## EXERCISE INPUTS
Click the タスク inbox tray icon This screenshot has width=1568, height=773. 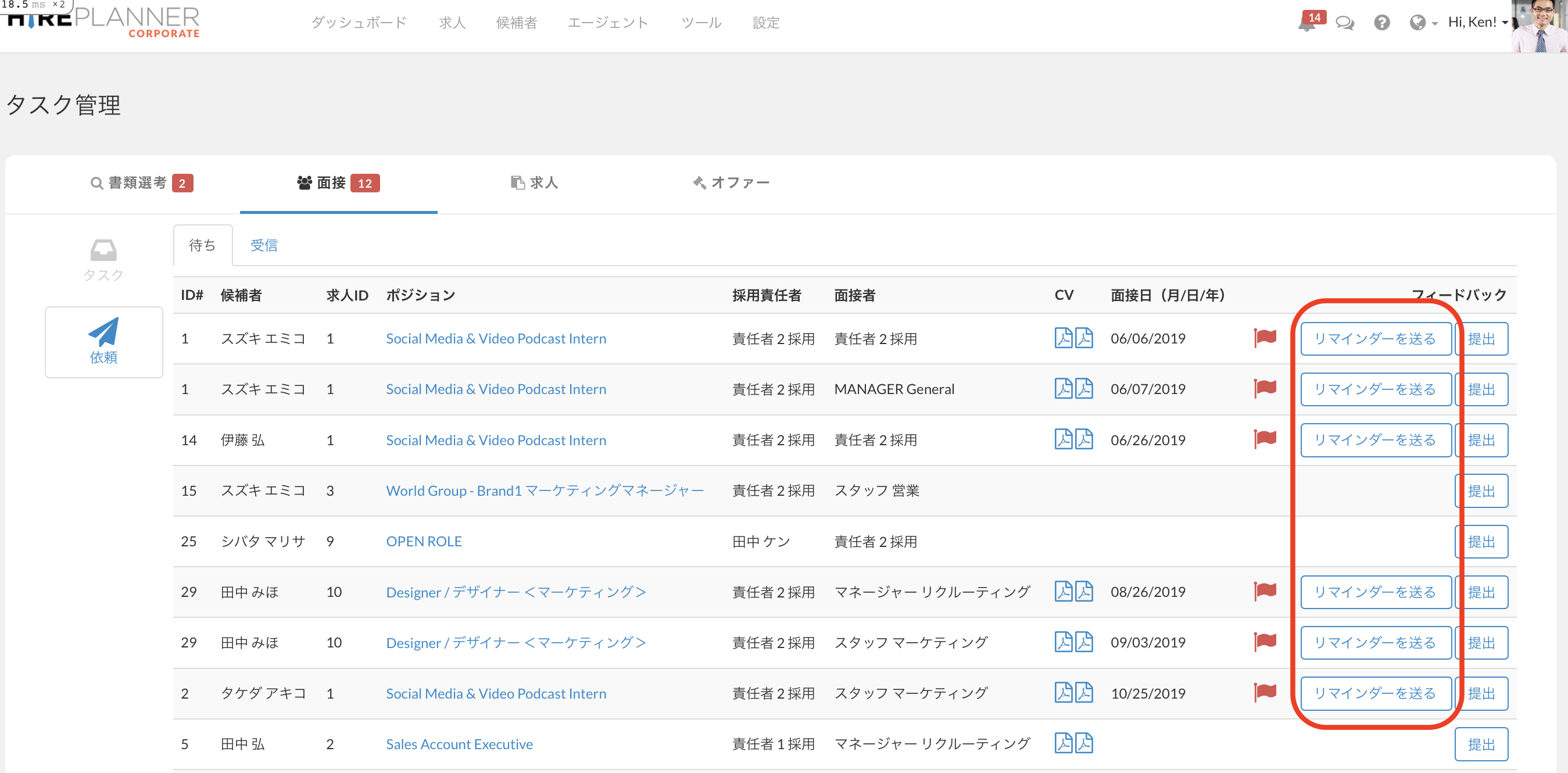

--

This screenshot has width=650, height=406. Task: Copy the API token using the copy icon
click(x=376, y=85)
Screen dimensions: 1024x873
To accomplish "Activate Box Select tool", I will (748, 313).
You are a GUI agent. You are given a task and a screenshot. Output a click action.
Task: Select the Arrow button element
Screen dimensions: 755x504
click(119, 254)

---

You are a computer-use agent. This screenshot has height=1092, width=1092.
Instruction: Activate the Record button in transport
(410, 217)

## EXERCISE BRIEF
Rewrite the entries in the stretch from the line containing "Screen dimensions: 1024x873" through the line containing "click(119, 254)" as a two-column CSV with the headers entry_text and answer. Give one row per entry, put each value in a single quoted field, and replace line breaks with spaces.

## EXERCISE RESPONSE
entry_text,answer
"Screen dimensions: 1024x873 To accomplish ""Activate Box Select tool"",","I will (748, 313)."
"You are a GUI agent. You are given a task and a screenshot. Output a click action. Task: Select the Arrow button element Screen dimensions: 755x504","click(119, 254)"